▸ **WHAT IS NEEDED**:
Whenever the word "computer" turns up in a line below, that line should be copied.

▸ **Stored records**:
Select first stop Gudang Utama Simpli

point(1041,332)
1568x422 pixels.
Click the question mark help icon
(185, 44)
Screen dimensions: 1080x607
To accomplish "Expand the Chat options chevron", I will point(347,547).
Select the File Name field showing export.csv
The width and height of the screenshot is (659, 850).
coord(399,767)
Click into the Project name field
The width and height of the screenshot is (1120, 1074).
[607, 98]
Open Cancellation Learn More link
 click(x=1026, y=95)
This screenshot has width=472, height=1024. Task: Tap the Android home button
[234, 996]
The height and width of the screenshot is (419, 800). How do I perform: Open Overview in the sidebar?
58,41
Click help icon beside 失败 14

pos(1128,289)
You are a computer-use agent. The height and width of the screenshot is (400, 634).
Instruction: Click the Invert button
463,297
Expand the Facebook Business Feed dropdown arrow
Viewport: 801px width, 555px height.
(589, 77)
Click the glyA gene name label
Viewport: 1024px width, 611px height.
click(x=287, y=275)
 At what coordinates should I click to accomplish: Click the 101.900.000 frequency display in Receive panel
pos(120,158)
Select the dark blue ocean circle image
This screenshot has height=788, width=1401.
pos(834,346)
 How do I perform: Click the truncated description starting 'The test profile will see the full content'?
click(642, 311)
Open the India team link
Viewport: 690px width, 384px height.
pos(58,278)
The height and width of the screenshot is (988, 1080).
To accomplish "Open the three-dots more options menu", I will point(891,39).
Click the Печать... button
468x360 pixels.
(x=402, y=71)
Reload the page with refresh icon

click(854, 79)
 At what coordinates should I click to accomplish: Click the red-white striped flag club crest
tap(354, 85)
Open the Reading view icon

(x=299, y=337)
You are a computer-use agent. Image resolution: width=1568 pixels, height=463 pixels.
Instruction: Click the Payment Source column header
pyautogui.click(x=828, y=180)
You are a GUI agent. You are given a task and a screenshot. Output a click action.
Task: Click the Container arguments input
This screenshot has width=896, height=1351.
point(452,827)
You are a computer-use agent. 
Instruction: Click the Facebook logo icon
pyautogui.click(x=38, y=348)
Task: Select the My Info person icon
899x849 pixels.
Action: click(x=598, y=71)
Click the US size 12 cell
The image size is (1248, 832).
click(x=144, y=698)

▸ **TASK RESPONSE**:
You are a computer-use agent. The height and width of the screenshot is (400, 634).
You are a computer-use agent. Image resolution: width=1568 pixels, height=463 pixels.
You are a computer-use agent. 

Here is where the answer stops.